Setter als Vorstehhunde

 

     

                 

 

                           Cosima beim Vorstehen

 

 

 

Der Setter als Jagdhund

 

 

 

Ich bin Inhaber eines Jagdscheins und lehne die Jagd nicht ab. Eine uralte Tradition, die für den Menschen das Überleben sicherte, kann man nicht in Frage stellen.

 

Ich hatte das Glück im Jagdrevier meines Freundes Kurt in Achern etwas Einzigartiges  zu erleben: ein intaktes Biotop mit Fasanen, Rebhühnern, Hasen und auch Rehwild. Ich war geblendet, soviel  Natur, so viel Ausgewogenheit.

 

Und wenn ein Stück Wild nach einem Leben in Freiheit auf dem Teller lag, war das aus ethischer Sicht nicht verwerflich, die Massentierhaltung als größter Fleischproduzent ist aber ein Verbrechen.

- Verfügbare Daten
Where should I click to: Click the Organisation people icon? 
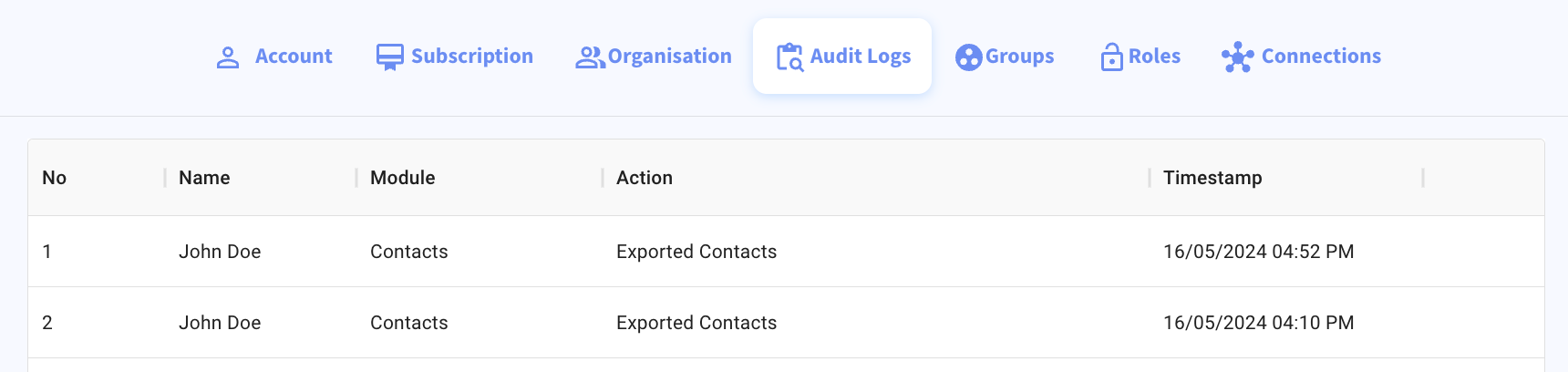[x=590, y=57]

- Ziel der Aufgabe 1
Fasse den Text über den Setter als Jagdhund in zwei Sätzen zusammen.
- Ziel der Aufgabe 2
Schreibe den Text über den Setter als Jagdhund im Anschluss an seinen letzten Satz weiter.

- Lösung der Aufgabe 1
Wer den Text geschrieben hat, besitzt einen Jagdschein, lehnt die Jagd nicht ab und sieht in ihr eine uralte Tradition, die dem Menschen das Überleben sicherte. Im Jagdrevier des Freundes Kurt in Achern bot sich ein intaktes Biotop mit Fasanen, Rebhühnern, Hasen und Rehwild, und Wild aus einem Leben in Freiheit auf dem Teller gilt im Text als ethisch nicht verwerflich, die Massentierhaltung dagegen als Verbrechen.

- Lösung der Aufgabe 2
Ähnliche Erlebnisse hatte ich auch im Jagdrevier meines anderen Freundes Günter in Epfenbach. Seine legendäre Jagdhütte mitten im Wald war der Innbegriff von Einvernehmen zwischen Mensch und Natur.

 

Unsere Setter waren immer dabei. Ihre herrlichen Vorstehposen waren ein Genuss und wenn ein Fasanenhahn „beleidigt“ sich mit einem Schrei in den Himmel bohrte und abstrich, wenn die Hunde ihm zu nahe kamen, kehrte er kurze Zeit an seinen Standort zurück und die Welt war wieder in Ordnung.

 

Das alles hätte  gereicht.

 

Aber da war noch ein anderer Bereich, viel gnadenloser und irrwitziger als die Jagd: die Jagdhundeprüfungen.

 

Wäre ich doch mit diesem  groben Unfug nie in Berührung gekommen.

 

Ausgebildete Hunde bei der Jagd einzusetzen ist zwingend notwendig, dies in erster Reihe um zu verhindern, dass ein Stück erlegtes Wild elend verendet.

 

Leider gibt es das typische Wild für den Vorstehhund schon lange nicht mehr und wenn es noch in wenigen Biotopen vorhanden ist, dann in geringer Stückzahl, so dass es ein Sakrileg wäre es zu erlegen.

 

Jährlich aber werden in Europa zur Ausbildung der Vorstehhunde tausende Rebhühner und Fasanen ausgesetzt.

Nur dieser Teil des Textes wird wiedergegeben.